**Selection:**
————————

Vermont Brewery Bill Strengthens Autonomy of Local Companies

By KENSHIN CHO

MIDDLEBURY — Earlier this month, the Vermont House of Representatives passed a bill changing the relationship between small breweries and distributors in the state. The bill now goes to the Senate, which is set to vote in the coming weeks. If ratified, the new law would give brewers more flexibility to leave contracts, a move that reflects their growing prominence.

Relationships between breweries and distributors are crucial to the beer industry. Small to midsize producers such as Drop-In and Otter Creek in Middlebury rely on agreements with large distributors to market, transport and place their products. At the same time, distributors benefit from the strength of local brands in growing and diversifying their businesses, which mostly consists of highlighting multinational brands such as Anheuser Busch and Molson Coors.

Under the current system, however, brewers have little negotiating power over these agreements. Existing franchise laws make it effectively impossible for brewers to leave contracts— a vestige of the 1970s when Vermont was populated by many small distributors and few large beer companies. At the time, mom and pop wholesalers feared that powerful brands could pull their beer at any time with little financial repercussion. In response, the legislature drafted laws requiring brands to prove in court “good cause” to leave a contract. Even then, wholesalers would have 120 days to fix their problems, at which point both parties had to remain in the agreement.

————————

**Data shown:**
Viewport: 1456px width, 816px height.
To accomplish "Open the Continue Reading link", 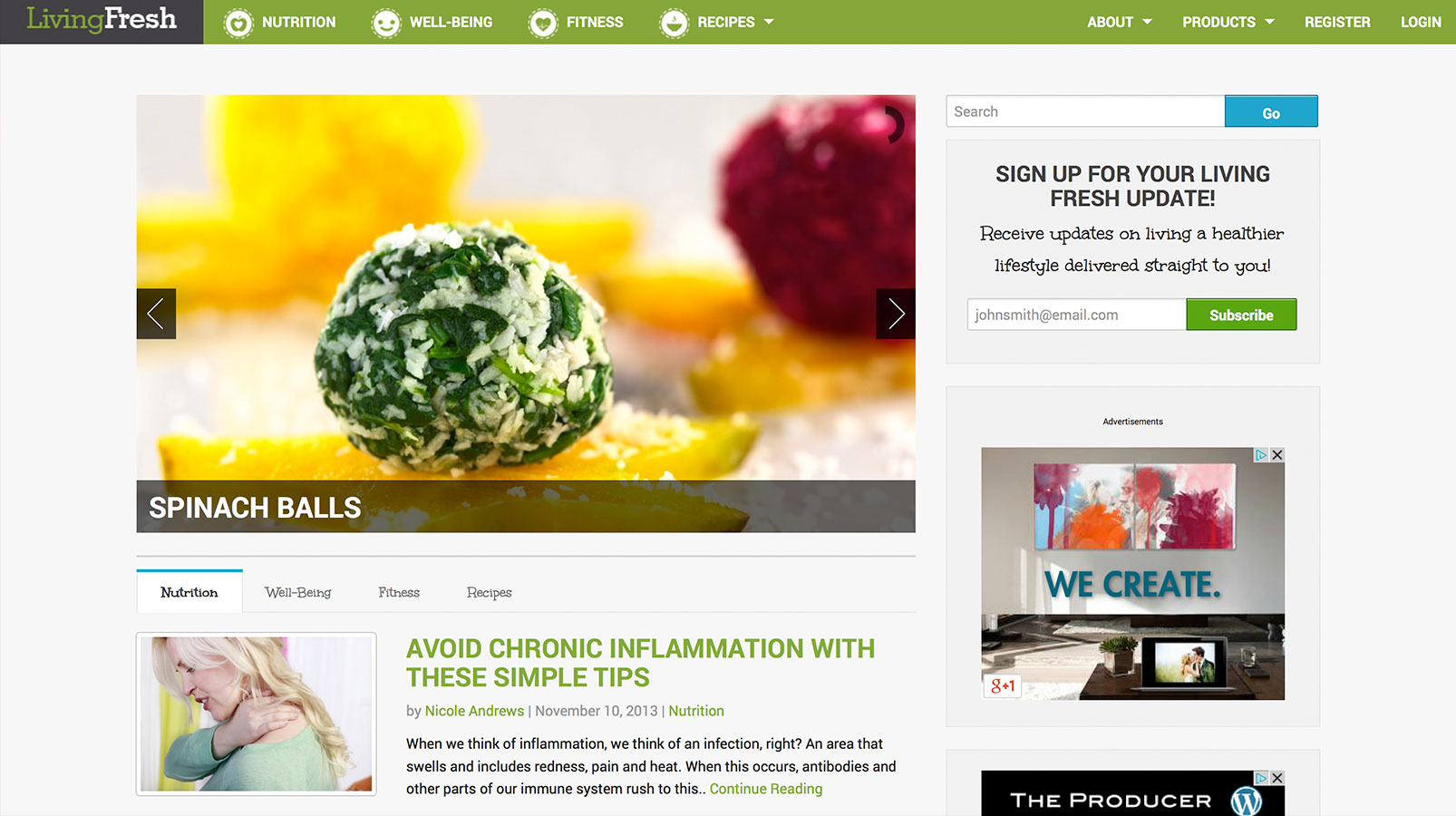I will (766, 789).
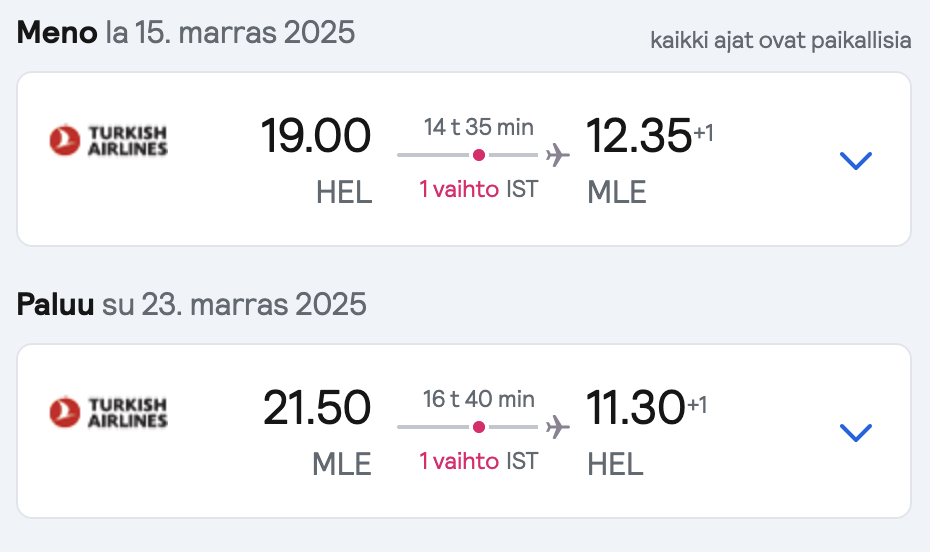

————————

**Instructions to follow:** Write what comes next in the news article about the Vermont brewery bill, starting after its final sentence.

**Expected output:**
Today, the landscape for breweries in Vermont has dramatically shifted. There are 51 small breweries and only four distributors. While their relationships are mostly amicable, brewers recognize the imbalance in negotiating power if problems were to ever appear.

“The wholesalers dwarf the little breweries,” explained Steve Parkes of Drop-In Brewery. “If we were to become unhappy for whatever reason, with the laws existing as they did, we would be unable to take our brand back [from the distributor].”

The proposed bill addresses these concerns. Breweries producing less than 50,000 barrels annually or contributing to less than three percent of a distributor’s franchise value would be required to draft contracts laying out the terms of termination. Only four Vermont breweries produce more than this amount: Long Trail, Otter Creek, Harpoon and Mad Hat. Moves to increase the scope of the law were quickly dismissed since doing so would tip the balance too far towards the brands, reintroducing the fears of the early wholesalers.

“It’s essentially just allowing us to leave a contract if it’s not working for us,” described Avery Schwenk, president of the Vermont Brewers Association, to the VTDigger.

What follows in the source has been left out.